# process origin dataset

## load origin dataset

In [None]:
import datasets

In [None]:
pile_pubmed = datasets.Dataset.from_json("/dataset/pile/dedup-md5-pile-pubmed_abstracts.jsonl")

pile_pubmed

## sample dataset

In [4]:
seed = 2023
sample_size = 10_000

In [None]:
dataset = pile_pubmed.shuffle(seed=seed).select(range(sample_size))

dataset

## split sentence

In [6]:
open_list = ["[", "{", "("]
close_list = ["]", "}", ")"]

def is_balance(text):
    stack = []
    for c in text:
        if c in open_list:
            stack.append(c)
        elif c in close_list:
            pos = close_list.index(c)
            if stack and (open_list[pos] == stack[-1]):
                stack.pop()
            else:
                return False
    if len(stack) == 0:
        return True

In [7]:
import string

punctuation_tuple = tuple(string.punctuation)

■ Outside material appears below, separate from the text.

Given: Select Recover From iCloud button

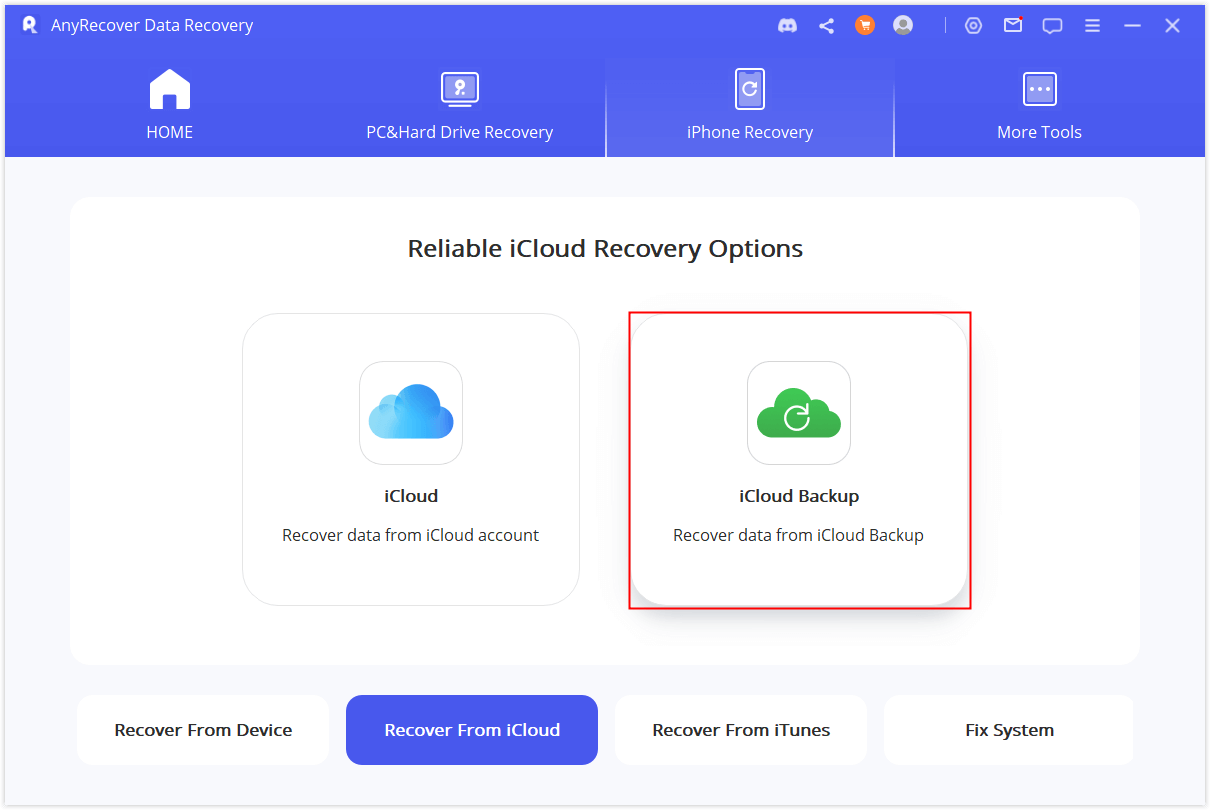Looking at the screenshot, I should [472, 730].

def is_sentence_clean(sent: str, min_length: int=5, max_length: int=128):
    sent = sent.strip()
    
    length = len(sent.split())
    if length < min_length or length > max_length:
        return False
    if sent.startswith(tuple(string.punctuation)):
        return False
    if "\n" in sent:
        return False
    if not is_balance(sent):
        return False
    return True

In [8]:
from tqdm import tqdm
import spacy

In [None]:
spacy.prefer_gpu(0)
nlp = spacy.load("en_core_web_trf")

In [None]:
sentence_list = []
length_list = []
for text in tqdm(dataset["text"]):
    doc = nlp(text)
    for sent in doc.sents:
        sent = sent.text
        sent = sent.strip()
        if is_sentence_clean(sent, 8, 128):
            sentence_list.append(sent)
            length_list.append(len(sent.split()))

In [None]:
len(sentence_list)

In [None]:
sum(length_list) / len(length_list)

## shuffle & get new dataset list

In [13]:
import random
random.seed(seed)

In [14]:
random.shuffle(sentence_list)

In [15]:
train_size = 10_000
valid_size = 5_000
test_size = 5_000

sentence_list = sentence_list[:train_size + valid_size + test_size]

In [18]:
dataset = datasets.Dataset.from_dict(
    {
        "text": sentence_list,
    }
)

dataset.save_to_disk("./tmp/pile_pubmed")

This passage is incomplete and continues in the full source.